Wang also slammed the part of the motion that called on the government to lobby the International Olympic Committee to move the 2022 Winter Olympic Games out of Beijing if the country doesn’t change course.
“Canadian politicians are politicizing sports against the Olympic charter spirit and it harms the interests of the international movement and efforts of all countries,” Wang said.
Wang condemned the vote as interference in China’s domestic affairs and said the Chinese government has “lodged stern representations” with the Canadian side.
WATCH | Beijing sharply rebukes Canada over Uighur genocide vote
The remarks represent the first salvo in what could be a further deterioration of relations between the two countries, which are already at odds over the arrest of Huawei chief financial officer Meng Wanzhou by Canadian authorities more than two years ago, and China’s subsequent imprisonment of Canadians Michael Kovrig and Michael Spavor.
Canada and several allied governments have called the arrests of Kovrig and Spavor “arbitrary” and have argued they amount to “hostage diplomacy.”
A substantial majority of MPs — including most Liberals who participated — voted in favour of the non-binding motion, which was proposed by the Conservative Party.

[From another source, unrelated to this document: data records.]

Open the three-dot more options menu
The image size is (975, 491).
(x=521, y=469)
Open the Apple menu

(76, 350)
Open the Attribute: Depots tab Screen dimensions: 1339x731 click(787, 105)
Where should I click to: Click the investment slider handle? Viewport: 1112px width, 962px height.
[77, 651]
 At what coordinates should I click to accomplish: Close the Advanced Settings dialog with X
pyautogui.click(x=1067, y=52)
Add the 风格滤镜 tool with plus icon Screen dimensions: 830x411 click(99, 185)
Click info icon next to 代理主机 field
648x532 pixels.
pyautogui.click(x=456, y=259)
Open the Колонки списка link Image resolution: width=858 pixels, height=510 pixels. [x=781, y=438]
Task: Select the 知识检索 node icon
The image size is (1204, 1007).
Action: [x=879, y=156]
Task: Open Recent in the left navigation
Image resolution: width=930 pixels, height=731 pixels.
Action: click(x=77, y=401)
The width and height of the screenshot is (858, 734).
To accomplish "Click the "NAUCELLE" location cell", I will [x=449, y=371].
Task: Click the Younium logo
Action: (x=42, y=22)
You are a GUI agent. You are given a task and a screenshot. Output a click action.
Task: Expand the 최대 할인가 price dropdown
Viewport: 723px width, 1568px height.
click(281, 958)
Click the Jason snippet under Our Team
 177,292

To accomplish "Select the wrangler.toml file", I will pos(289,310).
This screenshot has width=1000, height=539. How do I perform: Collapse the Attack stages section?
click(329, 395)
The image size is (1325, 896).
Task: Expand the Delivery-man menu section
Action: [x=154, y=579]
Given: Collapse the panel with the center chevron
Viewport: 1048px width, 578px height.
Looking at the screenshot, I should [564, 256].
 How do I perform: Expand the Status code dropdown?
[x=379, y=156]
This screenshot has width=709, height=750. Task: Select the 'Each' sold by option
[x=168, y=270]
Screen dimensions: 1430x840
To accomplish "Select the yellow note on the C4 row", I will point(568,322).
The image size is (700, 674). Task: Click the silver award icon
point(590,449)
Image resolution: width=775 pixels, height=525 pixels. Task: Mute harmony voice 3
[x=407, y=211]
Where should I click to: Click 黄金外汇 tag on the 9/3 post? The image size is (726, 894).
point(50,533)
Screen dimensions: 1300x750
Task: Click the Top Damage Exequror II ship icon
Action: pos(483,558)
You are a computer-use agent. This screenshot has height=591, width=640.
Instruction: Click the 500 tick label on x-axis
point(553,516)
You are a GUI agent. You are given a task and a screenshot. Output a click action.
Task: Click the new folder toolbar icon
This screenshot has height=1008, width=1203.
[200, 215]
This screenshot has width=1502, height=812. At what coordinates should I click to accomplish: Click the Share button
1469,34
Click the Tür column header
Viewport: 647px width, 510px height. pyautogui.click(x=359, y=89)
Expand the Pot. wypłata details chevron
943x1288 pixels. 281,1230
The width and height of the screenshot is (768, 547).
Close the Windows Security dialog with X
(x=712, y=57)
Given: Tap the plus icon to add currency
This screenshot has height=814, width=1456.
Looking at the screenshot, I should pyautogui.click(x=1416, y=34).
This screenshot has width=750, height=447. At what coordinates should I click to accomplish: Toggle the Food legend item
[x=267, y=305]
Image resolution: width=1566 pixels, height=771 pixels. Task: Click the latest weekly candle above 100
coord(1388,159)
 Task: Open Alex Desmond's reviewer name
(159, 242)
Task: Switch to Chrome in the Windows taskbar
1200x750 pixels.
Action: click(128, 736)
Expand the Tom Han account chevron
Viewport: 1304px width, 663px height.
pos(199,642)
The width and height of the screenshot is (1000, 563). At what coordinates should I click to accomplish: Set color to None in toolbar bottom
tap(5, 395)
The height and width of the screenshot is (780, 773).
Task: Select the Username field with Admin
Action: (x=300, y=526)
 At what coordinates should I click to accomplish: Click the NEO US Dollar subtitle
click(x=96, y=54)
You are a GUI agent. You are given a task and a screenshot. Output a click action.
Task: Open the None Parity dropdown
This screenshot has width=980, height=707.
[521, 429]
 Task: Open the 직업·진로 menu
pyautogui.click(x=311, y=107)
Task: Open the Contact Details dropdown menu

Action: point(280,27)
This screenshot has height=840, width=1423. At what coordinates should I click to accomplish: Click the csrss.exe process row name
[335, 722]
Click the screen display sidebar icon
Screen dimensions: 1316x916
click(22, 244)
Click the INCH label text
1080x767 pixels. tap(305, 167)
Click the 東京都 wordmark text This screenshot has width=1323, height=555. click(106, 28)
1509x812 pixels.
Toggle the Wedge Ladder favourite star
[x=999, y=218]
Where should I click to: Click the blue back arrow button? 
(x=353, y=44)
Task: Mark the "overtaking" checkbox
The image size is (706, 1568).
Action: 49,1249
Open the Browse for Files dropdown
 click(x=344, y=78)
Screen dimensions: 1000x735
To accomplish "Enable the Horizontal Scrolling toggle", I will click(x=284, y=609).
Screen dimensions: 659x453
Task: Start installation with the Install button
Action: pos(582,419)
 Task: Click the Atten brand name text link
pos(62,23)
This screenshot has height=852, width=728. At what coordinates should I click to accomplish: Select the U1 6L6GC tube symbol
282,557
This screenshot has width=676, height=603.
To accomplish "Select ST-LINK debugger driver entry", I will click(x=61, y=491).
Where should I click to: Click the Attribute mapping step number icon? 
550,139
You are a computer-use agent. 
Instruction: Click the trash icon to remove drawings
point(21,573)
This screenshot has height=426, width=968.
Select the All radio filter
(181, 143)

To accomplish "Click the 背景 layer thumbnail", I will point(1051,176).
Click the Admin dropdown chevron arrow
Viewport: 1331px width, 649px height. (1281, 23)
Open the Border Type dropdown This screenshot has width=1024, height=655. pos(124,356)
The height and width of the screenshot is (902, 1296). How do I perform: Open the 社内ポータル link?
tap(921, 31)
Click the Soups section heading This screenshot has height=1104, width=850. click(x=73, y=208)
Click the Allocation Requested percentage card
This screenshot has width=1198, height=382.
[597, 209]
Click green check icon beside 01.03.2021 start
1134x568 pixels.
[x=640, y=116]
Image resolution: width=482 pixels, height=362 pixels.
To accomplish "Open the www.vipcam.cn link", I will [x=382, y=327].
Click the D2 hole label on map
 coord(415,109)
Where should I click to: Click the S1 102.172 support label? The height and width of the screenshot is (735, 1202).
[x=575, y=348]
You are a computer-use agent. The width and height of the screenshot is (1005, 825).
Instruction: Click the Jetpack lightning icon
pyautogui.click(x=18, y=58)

Prime Minister Justin Trudeau and all but one member of his cabinet were absent for the vote. Foreign Affairs Minister Marc Garneau was present but said he was abstaining from the vote “on behalf of the Government of Canada.”
The motion came in response to media reports and other investigations citing evidence that China has engaged in the widespread detention of Uighurs and other members of largely Muslim minorities. The reports also have described a campaign of forced political indoctrination through “re-education,” forced labour, sexual violence, population control methods and sweeping surveillance.
While a House of Commons subcommittee on international human rights said in an October report that China’s campaign in Xinjiang amounted to genocide, the Trudeau government has been reluctant to use the word to describe China’s actions.
After Monday’s vote, Garneau issued a statement saying the federal government remains “deeply disturbed” by what he called “horrific reports of human rights violations” in Xinjiang, including the use of arbitrary detention, political re-education, forced labour, torture and forced sterilization.
Garneau called for an independent investigation of the allegations.
Maya Wong, a senior China researcher with Human Rights Watch, said the failure of foreign governments to respond to abuses has emboldened the Chinese government.
“We are really at a point where if governments find reasons not to act on China’s very serious human rights abuses, we might be seeing worse abuses in the near future,” said Wong.
In January, the federal government announced a new regulation meant to ensure that Canadian companies are not complicit in human rights abuses or the use of forced labour in Xinjiang. But the measures stopped short of imposing “Magnitsky-style sanctions” on Chinese officials — something called for by the committee and the opposition Conservatives.